A day in the life of the mobile library serving the people of the Beara Peninsula in Cork

Librarian Zillah Ní Loideoin and driver Seán Crowley have been working together for 16 years, bringing books to schoolchildren, nursing homes, book clubs and homes around Co Cork

Every two weeks a mobile library travels the picturesque Beara peninsula in Cork stopping at schools, villages and doorsteps. Video: Enda O'Dowd

“Climb aboard and see what your library has to offer!” is the jaunty invitation on the side of the mobile library parked in a council yard just outside Dunmanway in Co Cork. It is a Monday morning, and bus driver Seán Crowley and librarian Zillah Ní Loideoin are getting ready for work.

Work today is driving a route out the Beara Peninsula, stopping at various locations along the way to serve different elements of the community. There are 27 mobile libraries around the country, all operated by various county councils. Co Cork has four of them, and they all go on different routes on different days of the week. Our free library network is one of Ireland’s greatest public services, and today I’m going along with Crowley and Ní Loideoin to see how a mobile library works.

“It’s the size of a standard bus,” Crowley says, as I walk around it. He has been driving this bus for 16 years. Ní Loideoin has been working in the service 20 years. There’s a two-person cab up front, and in the main part of the bus, there’s a set of central doors with expanding steps, and a facility for wheelchair access. Crowley can open the doors from the cab. Within the bus itself, there is a surprisingly large space, with a stock of some 3,250 books. Of those, 1,000 are for adults, with 2,000 for children and 200 for young adults.

“We go out five days a week and do a different route every day,” Ní Loideoin explains. They have a fortnightly schedule, so of their 10 routes, they visit each one every fortnight. As the bus only seats two, I am to take turns between travelling in it and in Ní Loideoin’s car, following behind.

It’s raining as we start the trip; determined sheets coming at us sideways. Even so, the rain can’t mask the staggering beauty of the landscape we travel through. We take in green hedgerows, the slumbering swathes of died-back brown and orange heather, lichen-covered rocks, fields and mountains and gushing rivulets of water, and sheep marked in blue and orange and pink, with tiny lambs still a fuzz of pure white.

To my amazement, the first stop of the day is not far from Ballylickey, at a private home. Anyone can request a stop on the mobile library route. It’s less common these days, but it does still happen, and is still accommodated. “When I started, there were more house stops,” Ní Loideoin says. When we are outside the house gates, she phones the borrower there, Hilary Finnegan, to let her know we have arrived.

Out comes Finnegan (90), holding a pile of three books, two of them romance novels. She is delighted to see Crowley and Ní Loideoin, and clambers aboard unaided to choose her next fortnight’s lot of books. Acknowledging the relentless February rain across Ireland, she has brought an old black-and-white photograph with her to show them. It’s dated 1967, and shows a woman driving a tractor through a flooded country road. “That’s me,” she says.

____________________

• Written tasks:
A) Decide whether each statement below agrees with the mobile library article. Answer yes or no for each, and quote the words of the article that decide it.
(i) The mobile library carries a stock of about 3,250 books.
(ii) Co Cork operates five mobile libraries.
(iii) Crowley has been driving the bus for 20 years.
B) Give back the passage of the mobile library article from "To my amazement, the" to "we have arrived.", copied word for word.

• Extracted entries:
____________________

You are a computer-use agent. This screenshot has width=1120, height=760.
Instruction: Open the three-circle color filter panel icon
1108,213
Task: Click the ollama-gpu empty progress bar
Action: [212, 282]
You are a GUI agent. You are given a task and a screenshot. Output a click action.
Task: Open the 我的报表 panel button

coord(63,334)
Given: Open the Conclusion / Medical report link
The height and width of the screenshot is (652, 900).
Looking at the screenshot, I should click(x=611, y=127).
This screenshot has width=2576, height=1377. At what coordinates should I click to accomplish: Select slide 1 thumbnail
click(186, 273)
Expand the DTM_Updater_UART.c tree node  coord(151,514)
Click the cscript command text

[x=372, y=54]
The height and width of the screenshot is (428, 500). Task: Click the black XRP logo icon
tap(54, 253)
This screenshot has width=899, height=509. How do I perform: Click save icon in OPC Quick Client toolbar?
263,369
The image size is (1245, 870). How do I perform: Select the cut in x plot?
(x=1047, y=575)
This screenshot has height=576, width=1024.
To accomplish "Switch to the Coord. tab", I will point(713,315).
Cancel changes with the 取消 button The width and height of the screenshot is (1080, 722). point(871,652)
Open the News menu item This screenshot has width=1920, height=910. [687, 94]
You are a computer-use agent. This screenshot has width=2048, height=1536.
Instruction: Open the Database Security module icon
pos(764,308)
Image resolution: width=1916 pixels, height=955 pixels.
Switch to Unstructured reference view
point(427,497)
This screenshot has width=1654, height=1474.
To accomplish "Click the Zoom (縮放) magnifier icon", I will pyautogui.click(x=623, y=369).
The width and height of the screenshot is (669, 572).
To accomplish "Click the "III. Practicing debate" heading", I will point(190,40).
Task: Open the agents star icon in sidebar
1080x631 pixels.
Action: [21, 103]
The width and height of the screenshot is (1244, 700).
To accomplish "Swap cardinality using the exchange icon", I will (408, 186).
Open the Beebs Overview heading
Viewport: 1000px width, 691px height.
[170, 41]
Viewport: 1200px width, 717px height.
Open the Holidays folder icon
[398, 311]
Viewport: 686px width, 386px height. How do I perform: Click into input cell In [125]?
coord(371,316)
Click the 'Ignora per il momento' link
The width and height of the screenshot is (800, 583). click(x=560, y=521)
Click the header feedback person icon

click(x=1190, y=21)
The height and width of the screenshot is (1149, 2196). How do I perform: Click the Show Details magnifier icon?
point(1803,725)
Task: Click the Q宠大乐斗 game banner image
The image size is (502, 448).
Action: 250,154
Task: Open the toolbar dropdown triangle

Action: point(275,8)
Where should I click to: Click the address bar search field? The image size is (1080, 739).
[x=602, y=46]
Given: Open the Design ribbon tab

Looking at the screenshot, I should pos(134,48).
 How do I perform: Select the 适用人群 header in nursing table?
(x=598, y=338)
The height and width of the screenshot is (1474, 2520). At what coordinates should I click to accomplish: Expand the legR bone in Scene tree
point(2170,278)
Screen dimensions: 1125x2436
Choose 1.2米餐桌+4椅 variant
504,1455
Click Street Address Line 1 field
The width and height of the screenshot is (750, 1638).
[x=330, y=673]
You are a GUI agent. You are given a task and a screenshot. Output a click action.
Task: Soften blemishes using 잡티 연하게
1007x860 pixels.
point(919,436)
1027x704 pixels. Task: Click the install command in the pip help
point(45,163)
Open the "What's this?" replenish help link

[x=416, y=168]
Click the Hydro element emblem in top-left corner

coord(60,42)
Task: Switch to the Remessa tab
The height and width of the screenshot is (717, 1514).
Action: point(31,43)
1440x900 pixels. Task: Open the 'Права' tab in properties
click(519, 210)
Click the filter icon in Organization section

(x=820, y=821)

____________________

• Complete answers:
A)
(i) Yes: "Within the bus itself, there is a surprisingly large space, with a stock of some 3,250 books."
(ii) No: "Co Cork has four of them"
(iii) No: "He has been driving this bus for 16 years."

B)
To my amazement, the first stop of the day is not far from Ballylickey, at a private home. Anyone can request a stop on the mobile library route. It’s less common these days, but it does still happen, and is still accommodated. “When I started, there were more house stops,” Ní Loideoin says. When we are outside the house gates, she phones the borrower there, Hilary Finnegan, to let her know we have arrived.